Where the Carbs Actually Come From
The filling of a quiche is inherently low in carbohydrates. Eggs have about 1 gram of carbs per large egg. Cheese adds roughly 1 gram per ounce. Bacon contributes zero. The custard base (eggs plus cream) is where quiche gets its richness, and none of those ingredients are carb-heavy.
The crust is the problem. A standard pie crust made from white flour packs around 25 grams of carbs into a single serving. That’s nearly all the carbohydrates in the dish. For anyone eating under 20 to 50 grams of carbs per day, one slice of traditional quiche could use up most of the daily budget in a single sitting.
Crustless Quiche Is a Different Story
A crustless spinach quiche runs about 6 grams of total carbs per slice, with 1 gram of fiber, putting net carbs at around 5 grams. That fits comfortably into most low-carb and keto eating plans. The texture changes slightly without the crust. You get something closer to a thick frittata, but the flavor profile stays the same.
Making crustless quiche is straightforward. You grease a pie dish, pour the egg and cream mixture directly in with your fillings, and bake. No rolling dough, no blind baking. It’s actually easier than the traditional version.
Your Cream Choice Matters
The liquid you mix with your eggs affects the carb count more than you might expect. Heavy whipping cream has just 0.85 grams of carbs per fluid ounce. Half-and-half comes in at 1.3 grams per ounce. Whole milk, by contrast, contains about 23 grams of carbs in a 16-ounce glass, which works out to roughly 1.5 grams per ounce.
A typical quiche recipe calls for 1 to 1.5 cups of liquid. Swapping whole milk for heavy cream in that amount saves you 3 to 5 grams of carbs across the entire dish. It also makes the custard richer and more velvety. For low-carb purposes, heavy cream is the clear winner.
Best Low-Carb Fillings
Most vegetables you’d naturally put in a quiche are already low in carbs. Good options include:
- Spinach: virtually no carbs and wilts down into the custard nicely
- Mushrooms: about 1 gram of net carbs per half cup
- Broccoli: around 4 grams of net carbs per cup of florets
- Zucchini: roughly 2.5 grams of net carbs per cup
- Asparagus: about 2 grams of net carbs per cup
The fillings to watch out for are potatoes (obviously), caramelized onions in large quantities, and sweet peppers if used generously. A small amount of diced onion or garlic for flavor won’t meaningfully change your carb count, but half a cup of onion adds about 5 grams of net carbs to the whole dish.
For protein, bacon, ham, sausage, and smoked salmon all work without adding carbs. Cheese is essentially free in carb terms. Gruyère, cheddar, goat cheese, and feta are all solid picks.

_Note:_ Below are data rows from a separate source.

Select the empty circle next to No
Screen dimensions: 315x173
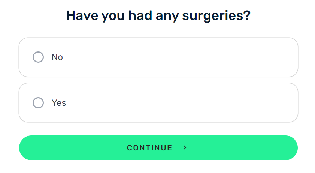pyautogui.click(x=38, y=57)
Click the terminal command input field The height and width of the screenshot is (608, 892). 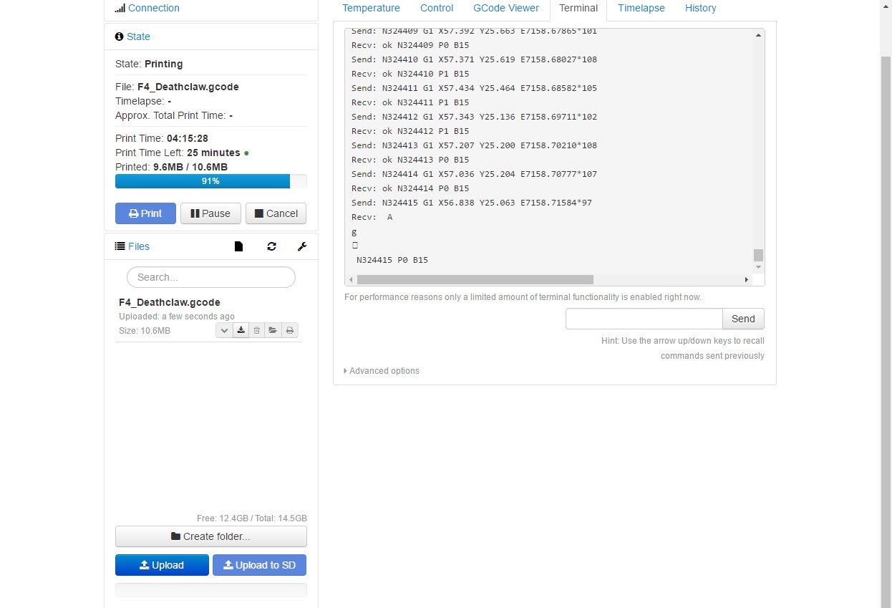(644, 319)
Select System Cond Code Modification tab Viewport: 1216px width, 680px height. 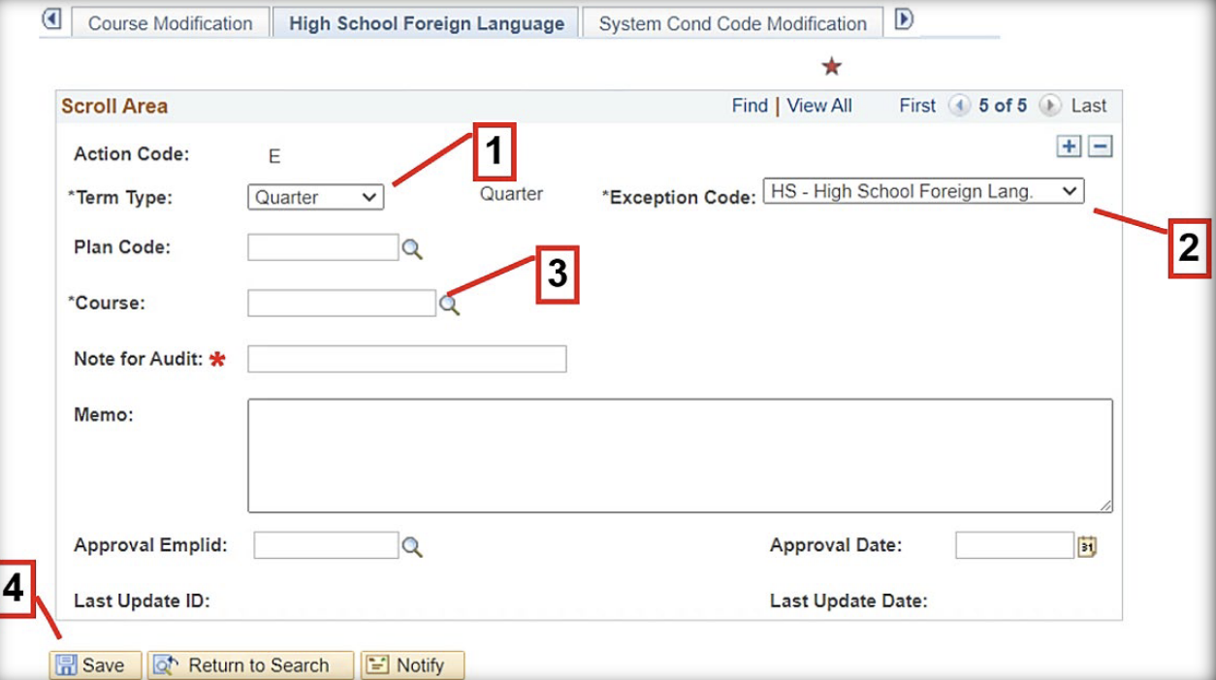[732, 23]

Commercial Quiche Is Higher in Carbs
Store-bought and restaurant quiche almost always includes a crust and sometimes adds flour to the filling as a thickener. A Starbucks spinach and mushroom quiche, for example, contains about 24 grams of carbs in a 200-gram serving. Frozen quiches from the grocery store tend to fall in a similar range, between 20 and 30 grams per serving.

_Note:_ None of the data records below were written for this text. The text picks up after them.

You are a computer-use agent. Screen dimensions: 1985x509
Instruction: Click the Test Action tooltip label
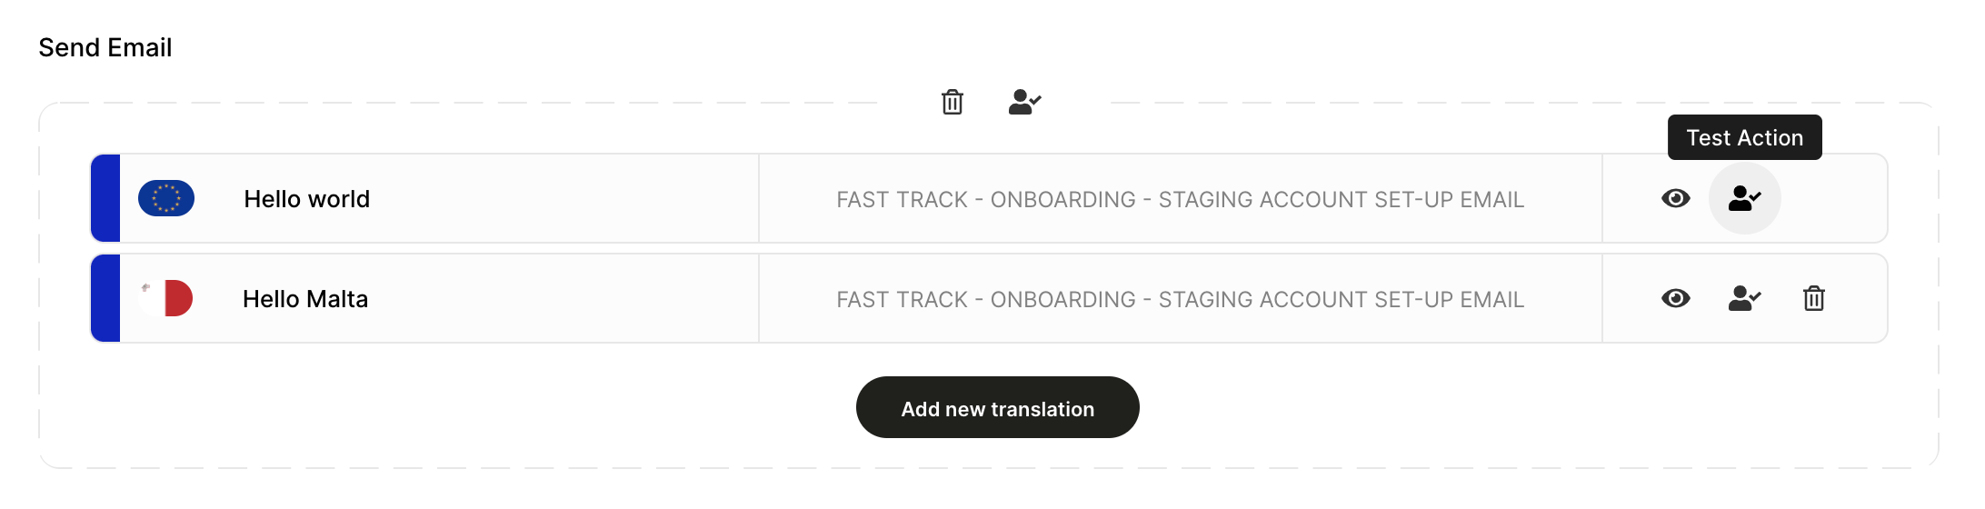pos(1744,137)
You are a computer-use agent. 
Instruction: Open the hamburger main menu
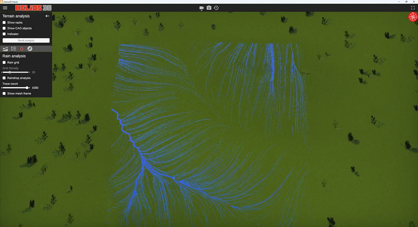coord(5,8)
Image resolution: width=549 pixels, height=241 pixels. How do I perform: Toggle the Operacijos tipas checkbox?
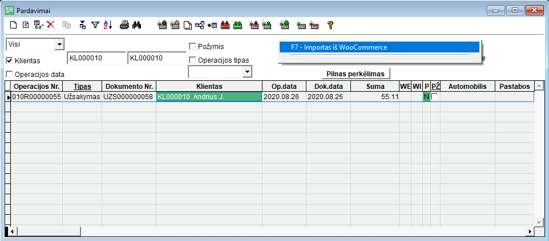192,60
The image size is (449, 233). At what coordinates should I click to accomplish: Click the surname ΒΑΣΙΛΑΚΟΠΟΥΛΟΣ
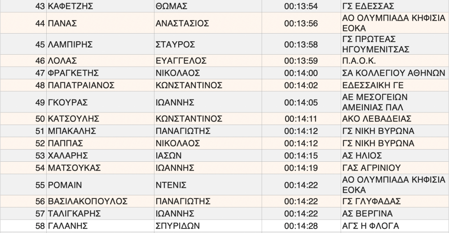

If you’re eating out and want to keep carbs low, some restaurants will make a crustless version on request, or you can simply eat the filling and leave the crust behind. You’ll lose some of the dish, but you’ll also lose most of the carbohydrates.
Making Quiche Work on a Low-Carb Diet
The simplest approach is to skip the crust entirely. If you want something crust-like, a few popular substitutions exist. A crust made from almond flour and butter typically adds only 2 to 3 grams of net carbs per slice. Coconut flour works similarly. Some recipes press cooked cauliflower into the bottom of the pan as a crust substitute, adding minimal carbs while giving you something to cut through.
A well-made crustless quiche with heavy cream, eggs, cheese, and low-carb vegetables lands between 3 and 7 net carbs per slice depending on your fillings. That makes it one of the easier meals to fit into a low-carb routine, and it reheats well for several days, making it practical for meal prep.